One-third of State residences in parks and public spaces are vacant
Social Democrat TD calls for the properties to be restored for holiday lets or long-term rental
Castletown House and Demesne contains four occupied properties.
One-third of residences owned by the State in parks and public spaces are vacant and a majority of the empty properties are in poor condition, it has emerged.
The Office of Public Works (OPW) has responsibility for 61 dwellings and lodges in 19 locations across the State.
Twenty of the 61 properties in State care are empty. The Phoenix Park has 43 residences including Áras an Uachtaráin and three in the Farmleigh estate. All three Farmleigh residences are occupied but six properties in the park are vacant.

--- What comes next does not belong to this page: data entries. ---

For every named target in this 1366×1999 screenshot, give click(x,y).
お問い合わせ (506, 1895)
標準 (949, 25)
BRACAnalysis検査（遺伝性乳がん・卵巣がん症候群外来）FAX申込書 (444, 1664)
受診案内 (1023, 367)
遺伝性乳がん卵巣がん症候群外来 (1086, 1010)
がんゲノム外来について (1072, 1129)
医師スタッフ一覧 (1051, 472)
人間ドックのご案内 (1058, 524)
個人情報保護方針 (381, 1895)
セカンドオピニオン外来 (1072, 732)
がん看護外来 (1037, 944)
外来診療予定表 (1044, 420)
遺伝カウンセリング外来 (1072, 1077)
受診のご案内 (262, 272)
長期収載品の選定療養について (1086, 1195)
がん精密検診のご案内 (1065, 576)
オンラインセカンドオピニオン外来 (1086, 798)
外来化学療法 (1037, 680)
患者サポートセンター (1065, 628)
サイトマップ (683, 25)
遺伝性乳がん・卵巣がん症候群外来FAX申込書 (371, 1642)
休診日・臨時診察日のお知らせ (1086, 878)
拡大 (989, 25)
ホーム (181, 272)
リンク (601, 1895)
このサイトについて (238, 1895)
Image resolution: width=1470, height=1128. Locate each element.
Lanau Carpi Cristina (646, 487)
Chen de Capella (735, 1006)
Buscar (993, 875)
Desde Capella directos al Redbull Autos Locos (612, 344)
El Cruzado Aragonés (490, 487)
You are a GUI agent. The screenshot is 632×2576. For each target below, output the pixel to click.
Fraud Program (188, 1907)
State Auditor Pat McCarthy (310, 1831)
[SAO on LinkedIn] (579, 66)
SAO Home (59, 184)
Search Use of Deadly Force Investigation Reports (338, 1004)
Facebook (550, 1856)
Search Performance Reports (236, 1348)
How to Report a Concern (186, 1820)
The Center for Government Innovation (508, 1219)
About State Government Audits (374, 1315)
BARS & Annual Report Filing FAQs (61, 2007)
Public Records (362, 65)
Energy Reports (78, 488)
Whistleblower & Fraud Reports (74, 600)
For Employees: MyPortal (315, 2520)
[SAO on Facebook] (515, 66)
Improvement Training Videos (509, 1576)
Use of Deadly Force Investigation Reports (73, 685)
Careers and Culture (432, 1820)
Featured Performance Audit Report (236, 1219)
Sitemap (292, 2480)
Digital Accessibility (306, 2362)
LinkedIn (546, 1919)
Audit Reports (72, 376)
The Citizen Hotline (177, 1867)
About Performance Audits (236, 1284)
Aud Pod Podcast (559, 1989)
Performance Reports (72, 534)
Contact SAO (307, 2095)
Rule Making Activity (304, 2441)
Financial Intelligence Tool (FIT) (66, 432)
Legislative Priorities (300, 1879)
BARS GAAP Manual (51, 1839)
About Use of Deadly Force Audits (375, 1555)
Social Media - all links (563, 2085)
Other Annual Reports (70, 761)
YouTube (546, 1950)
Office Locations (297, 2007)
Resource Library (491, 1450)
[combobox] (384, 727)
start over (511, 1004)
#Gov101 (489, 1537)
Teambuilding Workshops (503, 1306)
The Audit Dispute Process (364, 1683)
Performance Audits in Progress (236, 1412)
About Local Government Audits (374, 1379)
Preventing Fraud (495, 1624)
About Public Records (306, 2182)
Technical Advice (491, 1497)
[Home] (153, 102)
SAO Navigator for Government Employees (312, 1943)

Minister of State with responsibility for the OPW Kevin “Boxer” Moran said of the vacant residences: “This is mainly due to the poor condition of these properties. They are not currently suitable for residential occupation.”
Mr Moran said most of the properties are allocated to OPW staff, “where there is a requirement for officials to be present on the ground as part of their employment”.
There were occasions where the properties remained occupied by retired staff and widowed spouses on compassionate grounds.
“Decisions in relation to extended occupancy are made on a case-by-case basis. Duration of occupancy varies from a minimum of three years to life,” Mr Moran said in a written reply to parliamentary questions from Social Democrats co-leader Catherine Murphy.
Ms Murphy said that some of these buildings “are in the most wonderful settings” and she asked: “Can they be brought into good condition? What would it take?”
She added that “the Phoenix Park is a protected area” and “they are required to be looked after”.
The Kildare North TD said she believed the properties could be restored and put to good use. “I’d rather see people going into them if they were tourists than going into Airbnb, for example”. They could also be considered for long-term rental, she said.
Castletown House and Demesne, a Palladian home built in Celbridge in 1722 for the then Speaker of the Irish House of Commons William Conolly, has four properties, all of them occupied.
Mr Moran said that the heritage organisation, the Irish Landmark Trust, holds leases on four properties, including Castletown House.
Ms Murphy, in whose Kildare North constituency the house is located, said Landmark Trust rents out the lodges at the entrance as holiday lettings including the Batty Langley lodge which the trust refurbished.
She said there was a value in bringing the properties “back to a standard where they’re habitable and then deciding how they should be used”.
In settings such as the Phoenix Park and Botanic Gardens in particular some investment in restoring their properties would be of considerable value, she said.